A U.S. appeals court ruled Nov. 13 that the patents for Allergan PLC's dry eye treatment Restasis are invalid, paving the way for competing generic drugs.
With the decision from the U.S. Court of Appeals for the Federal Circuit in Washington, only the U.S. Food and Drug Administration stands in the way of generics makers Teva Pharmaceutical Industries Ltd., Mylan NV and Akorn Inc. to market their versions of the drug. None have been approved as yet by the regulator.
Restasis, a blockbuster drug for Allergan, made almost $1.5 billion in 2017 and was the Ireland-based company's second-best-selling product that year behind its wrinkle reducer Botox and accounted for almost 10% of its overall revenue.
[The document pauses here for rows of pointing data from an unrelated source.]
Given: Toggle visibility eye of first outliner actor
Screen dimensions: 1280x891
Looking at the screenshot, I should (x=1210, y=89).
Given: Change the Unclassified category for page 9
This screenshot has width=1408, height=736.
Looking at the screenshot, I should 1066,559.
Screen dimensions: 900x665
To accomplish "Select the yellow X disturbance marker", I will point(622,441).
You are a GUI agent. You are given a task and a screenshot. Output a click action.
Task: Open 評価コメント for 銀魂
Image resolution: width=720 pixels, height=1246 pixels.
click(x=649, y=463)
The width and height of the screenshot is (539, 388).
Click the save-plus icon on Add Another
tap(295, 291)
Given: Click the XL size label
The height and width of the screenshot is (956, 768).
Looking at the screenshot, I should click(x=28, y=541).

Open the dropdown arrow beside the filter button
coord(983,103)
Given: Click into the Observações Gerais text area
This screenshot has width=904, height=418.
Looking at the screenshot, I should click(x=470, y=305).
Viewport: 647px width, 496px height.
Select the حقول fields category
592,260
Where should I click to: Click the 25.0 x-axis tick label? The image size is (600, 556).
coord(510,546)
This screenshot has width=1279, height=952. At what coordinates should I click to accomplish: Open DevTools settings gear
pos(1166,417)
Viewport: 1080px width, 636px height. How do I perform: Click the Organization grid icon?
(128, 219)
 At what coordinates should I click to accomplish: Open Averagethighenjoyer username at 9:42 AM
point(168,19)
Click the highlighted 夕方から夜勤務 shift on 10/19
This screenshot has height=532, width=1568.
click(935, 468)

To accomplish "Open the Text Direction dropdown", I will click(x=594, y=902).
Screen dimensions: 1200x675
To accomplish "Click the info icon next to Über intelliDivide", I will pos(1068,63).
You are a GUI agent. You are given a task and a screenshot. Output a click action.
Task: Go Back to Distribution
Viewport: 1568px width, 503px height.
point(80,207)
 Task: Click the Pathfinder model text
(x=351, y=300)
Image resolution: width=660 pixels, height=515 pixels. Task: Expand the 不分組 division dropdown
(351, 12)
If determined valid, the remaining Restasis patents would have blocked generics until 2024.
In Allergan's most recent quarterly earnings report, the anticipation of cheaper copies of the drug already started to affect its sales. The eye drug's third-quarter sales were $312 million, a decline from $382 million a year earlier.
The case moved forward after the U.S. Court of Appeals ruled in July that Allergan could not use tribal immunity to protect its remaining patents. The drugmaker struck a deal with the St. Regis Mohawk Tribe, in which the tribe took ownership of the six remaining patents and an upfront payment of $13.75 million, as well as $15 million per year in royalties.
The plan was for St. Regis to grant Allergan the exclusive licensing rights and seek immunity to avoid the patent review process.
The deal was criticized by lawmakers who called it a "blatant effort" to extend the monopoly on Restasis beyond its original patent period.
Originally, the invalidation ruling came from the U.S. District Court for the Eastern District of Texas between Allergan and its competitors Mylan and Teva.